Google is the latest company to demand a refund of a campaign contribution it made to Republican Sen. Cindy Hyde-Smith of Mississippi because of what critics say are her racially charged comments, including one about a “public hanging.”
Google late Monday joined a growing list of companies — including Walmart, AT&T and Pfizer — asking for their donations back ahead of Mississippi’s Tuesday election, where Hyde-Smith is facing Democrat Mike Espy, a former U.S. agriculture secretary who is black.
Hyde-Smith, who has been endorsed by President Trump, became the first woman to represent Mississippi in Congress in April after she was appointed to replace Republican Sen. Thad Cochran, who had stepped down because of health problems.
Hyde-Smith’s campaign has been roiled by revelations that she embraced Confederate history at several points throughout her career. On Nov. 3, Hyde-Smith was recorded saying it’d be a “good idea” to make it more difficult for some groups to vote. Then a video posted to Twitter showed the senator saying at a Tupelo campaign stop that if a local rancher standing next to her “invited me to a public hanging, I’d be on the front row.”
Mississippi long had a reputation for lynching African Americans, many by hanging.
After Hyde-Smith initially refused to apologize, despite outcry from her colleagues and the public, powerful donors were unsettled. The requests for donation refunds came rolling in, with most donors specifying that they had donated to Hyde-Smith’s campaign before the video of the “public hanging” comment surfaced. She subsequently made a limited apology during a debate with Espy, saying her remarks had been “twisted” for political purposes.
Hyde-Smith’s campaign has dismissed her comments as jokes or exaggerations. But her words carry a heavy weight in Mississippi, a place with a dark history of racial violence and injustice, including one of the worst lynching records of any U.S. state. Her opponent, Espy, would be its first African American senator since Reconstruction.
U.S. tech giants have been among donors denouncing Hyde-Smith and asking for their donations back. Earlier this month, Google confirmed that its PAC had donated $5,000 to Hyde-Smith on Nov. 2.
“While we support candidates who promote pro-growth policies for business and technology, we do not condone these remarks and would not have made such a contribution had we known about them,” Google said through a spokeswoman at the time.
This weekend, Facebook confirmed that it had similarly sought a refund of the $2,500 donation it made to Hyde-Smith in September.
“The recent public comments made by Sen. Cindy Hyde-Smith do not reflect the values or mission of Facebook,” Facebook said through a representative. “Our PAC contribution was made before these comments were made, and we have asked the Hyde-Smith campaign to return our campaign donation.”

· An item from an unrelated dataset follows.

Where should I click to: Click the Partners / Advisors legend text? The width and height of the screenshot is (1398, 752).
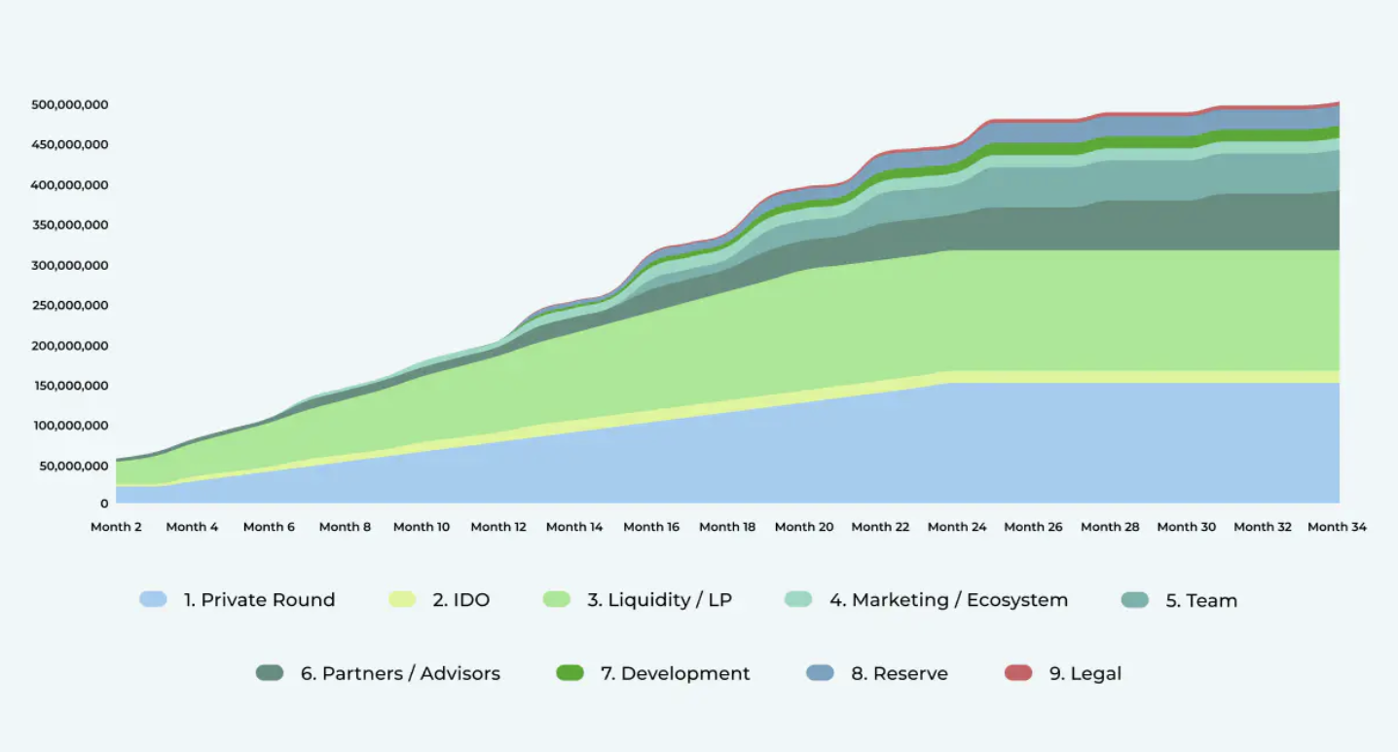pyautogui.click(x=401, y=673)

A third tech company that donated to her, Amazon.com, did not respond to multiple requests for comment about its plans to seek a refund of its $2,500 donation. The contributions were made in May and June, according to FEC records. (Amazon founder and chief executive Jeffrey P. Bezos owns The Washington Post.)
Major League Baseball is another high-profile donor asking for its money back. The organization said its donation “was made in connection with an event that MLB lobbyists were asked to attend.” On Monday, the San Francisco Chronicle reported that civil rights advocates were calling for a boycott of the San Francisco Giants after it was revealed that the Giants' biggest shareholder, Charles B. Johnson, donated $5,400 to Hyde-Smith’s campaign. Johnson’s attorney has said that Johnson may try to have his donation returned.

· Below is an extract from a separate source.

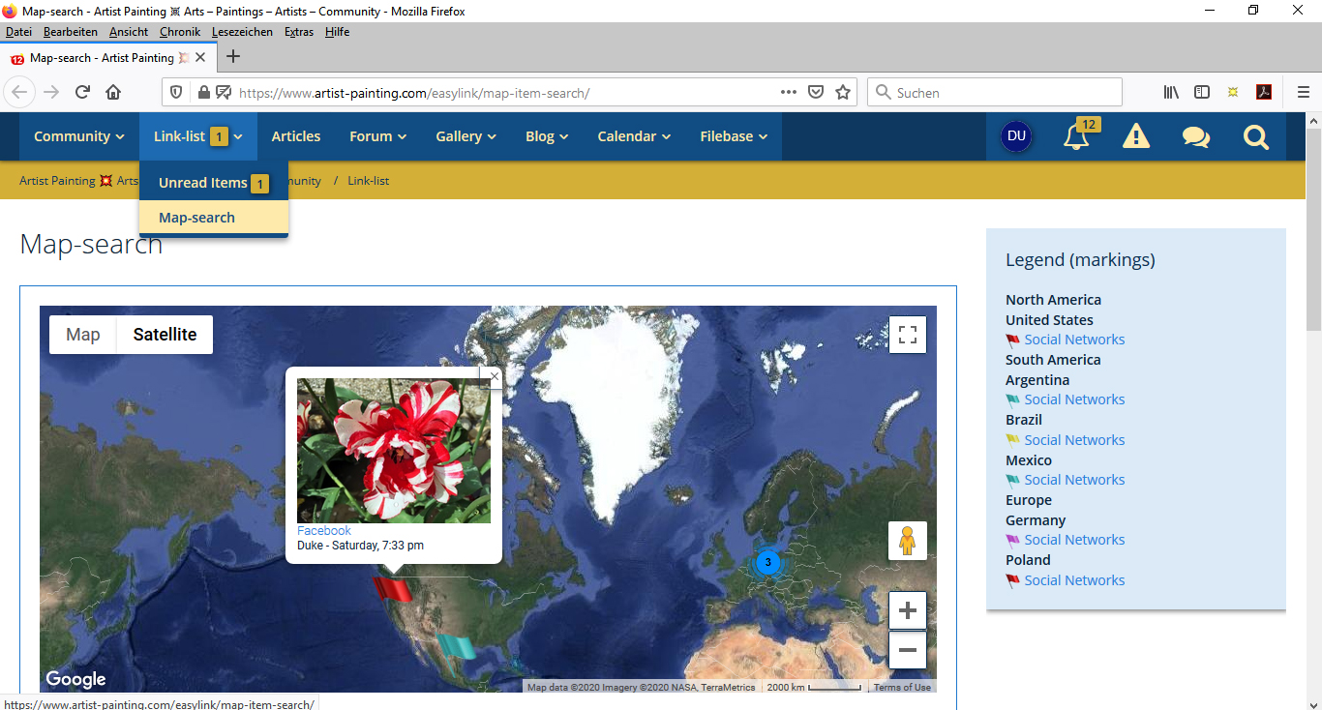
Task: Switch map to Satellite view
Action: point(165,335)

Other companies that have requested refunds include Leidos, Union Pacific and Boston Scientific, CNBC reported.
The wave of refund requests on the eve of an election was unprecedented and was probably a response to rising public pressure, said Aaron Chatterji, a professor at Duke University’s business school who studies CEO activism on political and social issues. While news surrounding these campaign contributions is unlikely to influence voters or consumers in the short-term, Chatterji said, it could set a new bar for how these kinds of contributions are scrutinized in the future, as well as the corporate decision-making that goes into them.
“Things that used to be taken for granted like lobbying and smaller contributions are going to come under the microscope,” Chatterji said. “Many companies are going to be reevaluating their entire political strategy.”